BRUSSELS | 29 SEPTEMBER 2025
FISC Hearing Addresses U.S. Tax Shifts, Pillar 2 Safeguards and EU Competitiveness
On 23 September, the FISC Subcommittee held a public hearing to examine the tax implications of recent US policy developments under the Trump II administration. Benjamin Angel (Director, DG TAXUD, EU Commission) described the interaction of the US corporate minimum-tax landscape of the net CFC-tested income (NCTI/ex-GILTI), Base Erosion and Anti-Abuse Tax (BEAT) and the 15% Minimum Tax. He discussed comparability issues with the OECD’s Pillar Two —especially jurisdictional vs global blending— while cautioning that both systems are complex, the overall effective rates may be similar. On the “side-by-side” arrangement, he stressed that any OECD safe harbour would need safeguards and would require legal changes if agreed; he also flagged ongoing EU work on permanent Pillar Two simplifications and a 2025 “tax omnibus” to review direct-tax legislation.

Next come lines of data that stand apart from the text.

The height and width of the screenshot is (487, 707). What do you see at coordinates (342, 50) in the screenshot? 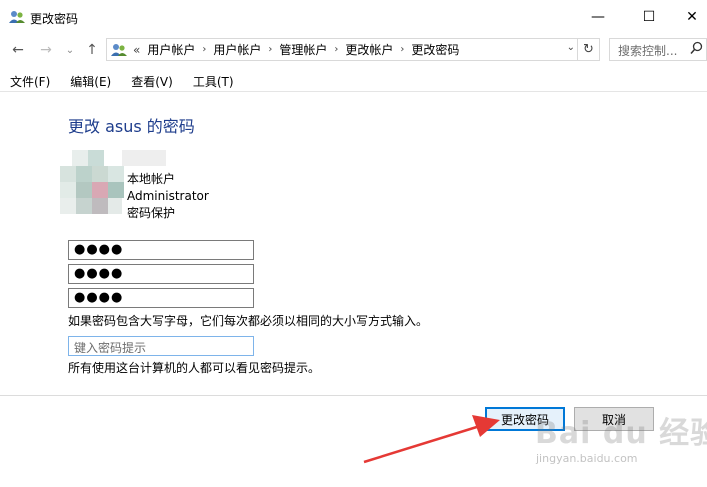
I see `address-bar: « 用户帐户 › 用户帐户 › 管理帐户 › 更改帐户 › 更改密码 ⌄` at bounding box center [342, 50].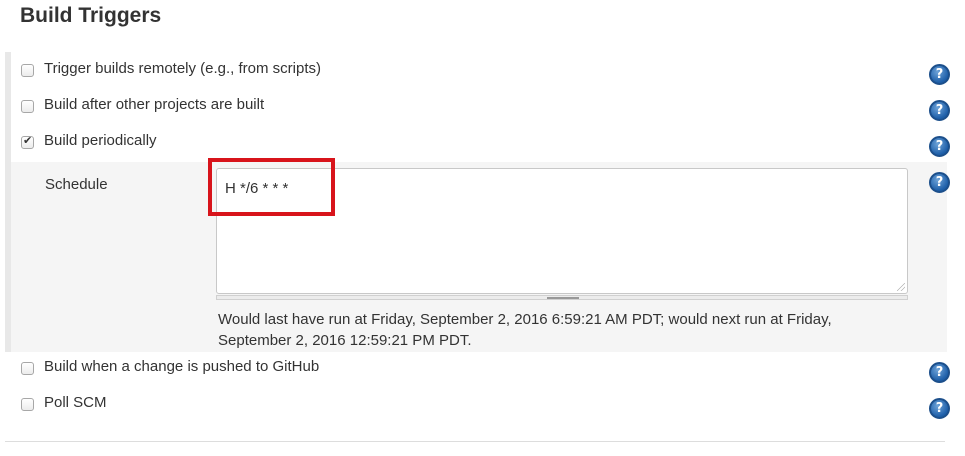  I want to click on schedule-label: Schedule, so click(76, 184). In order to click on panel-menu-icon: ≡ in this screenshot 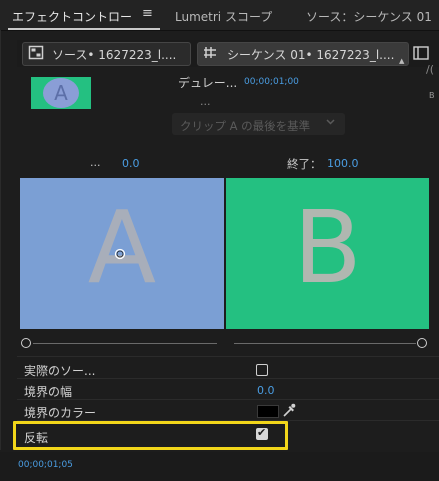, I will do `click(148, 14)`.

Prof Kimberly Clausing (Eric M. Zolt Chair in Tax Law and Policy, UCLA School of Law) argued the US regime is weaker on certain features (notably jurisdictional blending), underlined the role of UTPR in deterring free-riding, and pointed to sizeable recent US tax cuts for foreign income of multinationals as evidence of a softer stance. Quentin Parrinello (Policy Director, EU Tax Observatory) warned that equivalence for a global-blending regime could dilute incentives for low-tax jurisdictions to raise rates and weaken revenues and tax morale; he urged preserving a robust minimum-tax framework and caution on making concessions permanent.
BusinessEurope’s Chief Economist, Lúcio Vinhas de Souza, focused on EU competitiveness and simplification, arguing that uneven global take-up of Pillar Two risks asymmetries for EU firms. He called for practical measures within EU streamlined rules, improved withholding-tax/refund processes, stronger dispute resolution mechanisms, investment-supportive tax incentives—and cautioned against new turnover- or DST-type levies that may shift costs to EU users.
In Q&A, members probed spillovers from US-China tariffs, the role of trade-defence tools, prospects for UN-led tax talks, and how to keep the EU’s Savings & Investment Union attractive; speakers broadly agreed that tax is one of several competitiveness drivers and that certainty, simplification and coordinated international engagement remain priorities.